Each line of the data should be duplicated precisely.

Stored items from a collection
========================

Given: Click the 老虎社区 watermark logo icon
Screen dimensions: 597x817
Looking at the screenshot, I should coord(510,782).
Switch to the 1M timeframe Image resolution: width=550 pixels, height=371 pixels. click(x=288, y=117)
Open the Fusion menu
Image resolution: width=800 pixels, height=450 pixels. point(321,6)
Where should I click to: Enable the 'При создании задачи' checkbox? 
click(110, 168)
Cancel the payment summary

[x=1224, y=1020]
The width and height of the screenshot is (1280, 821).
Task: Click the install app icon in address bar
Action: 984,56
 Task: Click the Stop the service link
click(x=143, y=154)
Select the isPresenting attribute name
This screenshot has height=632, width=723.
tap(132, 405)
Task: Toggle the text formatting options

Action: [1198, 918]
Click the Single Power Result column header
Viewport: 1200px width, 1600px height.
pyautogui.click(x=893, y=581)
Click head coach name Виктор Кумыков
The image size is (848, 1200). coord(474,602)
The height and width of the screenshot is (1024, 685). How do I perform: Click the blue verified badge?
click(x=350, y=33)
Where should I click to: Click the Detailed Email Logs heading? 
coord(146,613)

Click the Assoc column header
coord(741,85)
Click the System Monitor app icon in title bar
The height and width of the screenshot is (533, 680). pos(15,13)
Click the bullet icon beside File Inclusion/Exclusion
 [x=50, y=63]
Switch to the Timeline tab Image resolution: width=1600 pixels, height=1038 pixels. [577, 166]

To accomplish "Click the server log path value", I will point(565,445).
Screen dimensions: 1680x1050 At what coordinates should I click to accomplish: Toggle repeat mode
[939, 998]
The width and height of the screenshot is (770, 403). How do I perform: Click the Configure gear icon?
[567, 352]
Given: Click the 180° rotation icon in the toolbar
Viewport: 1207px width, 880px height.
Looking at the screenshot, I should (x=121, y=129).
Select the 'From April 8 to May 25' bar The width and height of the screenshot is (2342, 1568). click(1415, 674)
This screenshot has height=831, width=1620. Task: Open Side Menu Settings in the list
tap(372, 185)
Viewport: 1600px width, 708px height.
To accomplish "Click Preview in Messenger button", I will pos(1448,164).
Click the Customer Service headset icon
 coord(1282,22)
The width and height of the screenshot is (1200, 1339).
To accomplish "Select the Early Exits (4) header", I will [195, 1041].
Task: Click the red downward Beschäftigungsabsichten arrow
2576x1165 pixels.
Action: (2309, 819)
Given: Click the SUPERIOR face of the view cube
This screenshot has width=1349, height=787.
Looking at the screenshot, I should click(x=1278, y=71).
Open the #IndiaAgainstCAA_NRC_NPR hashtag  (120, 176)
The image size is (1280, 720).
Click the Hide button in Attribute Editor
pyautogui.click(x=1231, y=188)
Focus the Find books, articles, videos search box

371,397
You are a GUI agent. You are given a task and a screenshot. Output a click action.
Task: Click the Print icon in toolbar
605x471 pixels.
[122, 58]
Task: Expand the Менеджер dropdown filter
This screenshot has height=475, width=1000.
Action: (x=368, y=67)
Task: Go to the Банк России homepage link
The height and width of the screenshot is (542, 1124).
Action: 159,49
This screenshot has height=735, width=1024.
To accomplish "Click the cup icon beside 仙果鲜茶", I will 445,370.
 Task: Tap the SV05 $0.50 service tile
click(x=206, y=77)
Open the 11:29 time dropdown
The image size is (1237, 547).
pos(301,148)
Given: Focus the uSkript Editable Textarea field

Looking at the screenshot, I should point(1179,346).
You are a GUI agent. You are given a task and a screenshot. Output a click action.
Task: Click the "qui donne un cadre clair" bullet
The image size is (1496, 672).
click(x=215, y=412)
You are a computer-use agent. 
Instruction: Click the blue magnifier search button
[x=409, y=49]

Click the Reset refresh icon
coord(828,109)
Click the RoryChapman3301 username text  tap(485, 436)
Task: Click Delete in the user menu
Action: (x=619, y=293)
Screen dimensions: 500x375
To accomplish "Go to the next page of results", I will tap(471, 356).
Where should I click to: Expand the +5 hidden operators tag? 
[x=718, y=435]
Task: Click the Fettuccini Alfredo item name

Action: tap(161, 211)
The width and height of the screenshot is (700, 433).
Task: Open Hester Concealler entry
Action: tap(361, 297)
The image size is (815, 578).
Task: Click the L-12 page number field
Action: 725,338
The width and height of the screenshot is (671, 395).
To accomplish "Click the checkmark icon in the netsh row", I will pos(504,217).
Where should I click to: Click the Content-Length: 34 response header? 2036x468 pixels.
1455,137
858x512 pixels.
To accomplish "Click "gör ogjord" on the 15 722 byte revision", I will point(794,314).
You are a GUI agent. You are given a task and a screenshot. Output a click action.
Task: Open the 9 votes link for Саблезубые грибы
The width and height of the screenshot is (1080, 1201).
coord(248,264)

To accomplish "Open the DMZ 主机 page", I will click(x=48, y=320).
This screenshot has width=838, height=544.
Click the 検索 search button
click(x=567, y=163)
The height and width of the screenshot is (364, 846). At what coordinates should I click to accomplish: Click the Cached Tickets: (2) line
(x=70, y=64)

========================

RESULT OF THIS EXERCISE
Given: Click the 老虎社区 watermark logo icon
Screen dimensions: 597x817
Looking at the screenshot, I should coord(510,782).
Switch to the 1M timeframe Image resolution: width=550 pixels, height=371 pixels. click(x=288, y=117)
Open the Fusion menu
Image resolution: width=800 pixels, height=450 pixels. point(321,6)
Where should I click to: Enable the 'При создании задачи' checkbox? 
click(110, 168)
Cancel the payment summary

[x=1224, y=1020]
The width and height of the screenshot is (1280, 821).
Task: Click the install app icon in address bar
Action: 984,56
 Task: Click the Stop the service link
click(x=143, y=154)
Select the isPresenting attribute name
This screenshot has height=632, width=723.
tap(132, 405)
Task: Toggle the text formatting options

Action: [1198, 918]
Click the Single Power Result column header
Viewport: 1200px width, 1600px height.
pyautogui.click(x=893, y=581)
Click head coach name Виктор Кумыков
The image size is (848, 1200). coord(474,602)
The height and width of the screenshot is (1024, 685). How do I perform: Click the blue verified badge?
click(x=350, y=33)
Where should I click to: Click the Detailed Email Logs heading? 
coord(146,613)

Click the Assoc column header
coord(741,85)
Click the System Monitor app icon in title bar
The height and width of the screenshot is (533, 680). pos(15,13)
Click the bullet icon beside File Inclusion/Exclusion
 [x=50, y=63]
Switch to the Timeline tab Image resolution: width=1600 pixels, height=1038 pixels. [577, 166]

To accomplish "Click the server log path value", I will point(565,445).
Screen dimensions: 1680x1050 At what coordinates should I click to accomplish: Toggle repeat mode
[939, 998]
The width and height of the screenshot is (770, 403). How do I perform: Click the Configure gear icon?
[567, 352]
Given: Click the 180° rotation icon in the toolbar
Viewport: 1207px width, 880px height.
Looking at the screenshot, I should (x=121, y=129).
Select the 'From April 8 to May 25' bar The width and height of the screenshot is (2342, 1568). click(1415, 674)
This screenshot has height=831, width=1620. Task: Open Side Menu Settings in the list
tap(372, 185)
Viewport: 1600px width, 708px height.
To accomplish "Click Preview in Messenger button", I will pos(1448,164).
Click the Customer Service headset icon
 coord(1282,22)
The width and height of the screenshot is (1200, 1339).
To accomplish "Select the Early Exits (4) header", I will [195, 1041].
Task: Click the red downward Beschäftigungsabsichten arrow
2576x1165 pixels.
Action: (2309, 819)
Given: Click the SUPERIOR face of the view cube
This screenshot has width=1349, height=787.
Looking at the screenshot, I should click(x=1278, y=71).
Open the #IndiaAgainstCAA_NRC_NPR hashtag  (120, 176)
The image size is (1280, 720).
Click the Hide button in Attribute Editor
pyautogui.click(x=1231, y=188)
Focus the Find books, articles, videos search box

371,397
You are a GUI agent. You are given a task and a screenshot. Output a click action.
Task: Click the Print icon in toolbar
605x471 pixels.
[122, 58]
Task: Expand the Менеджер dropdown filter
This screenshot has height=475, width=1000.
Action: (x=368, y=67)
Task: Go to the Банк России homepage link
The height and width of the screenshot is (542, 1124).
Action: 159,49
This screenshot has height=735, width=1024.
To accomplish "Click the cup icon beside 仙果鲜茶", I will 445,370.
 Task: Tap the SV05 $0.50 service tile
click(x=206, y=77)
Open the 11:29 time dropdown
The image size is (1237, 547).
pos(301,148)
Given: Focus the uSkript Editable Textarea field

Looking at the screenshot, I should point(1179,346).
You are a GUI agent. You are given a task and a screenshot. Output a click action.
Task: Click the "qui donne un cadre clair" bullet
The image size is (1496, 672).
click(x=215, y=412)
You are a computer-use agent. 
Instruction: Click the blue magnifier search button
[x=409, y=49]

Click the Reset refresh icon
coord(828,109)
Click the RoryChapman3301 username text  tap(485, 436)
Task: Click Delete in the user menu
Action: (x=619, y=293)
Screen dimensions: 500x375
To accomplish "Go to the next page of results", I will tap(471, 356).
Where should I click to: Expand the +5 hidden operators tag? 
[x=718, y=435]
Task: Click the Fettuccini Alfredo item name

Action: tap(161, 211)
The width and height of the screenshot is (700, 433).
Task: Open Hester Concealler entry
Action: tap(361, 297)
The image size is (815, 578).
Task: Click the L-12 page number field
Action: 725,338
The width and height of the screenshot is (671, 395).
To accomplish "Click the checkmark icon in the netsh row", I will pos(504,217).
Where should I click to: Click the Content-Length: 34 response header? 2036x468 pixels.
1455,137
858x512 pixels.
To accomplish "Click "gör ogjord" on the 15 722 byte revision", I will point(794,314).
You are a GUI agent. You are given a task and a screenshot. Output a click action.
Task: Open the 9 votes link for Саблезубые грибы
The width and height of the screenshot is (1080, 1201).
coord(248,264)

To accomplish "Open the DMZ 主机 page", I will click(x=48, y=320).
This screenshot has width=838, height=544.
Click the 検索 search button
click(x=567, y=163)
The height and width of the screenshot is (364, 846). At what coordinates should I click to accomplish: Click the Cached Tickets: (2) line
(x=70, y=64)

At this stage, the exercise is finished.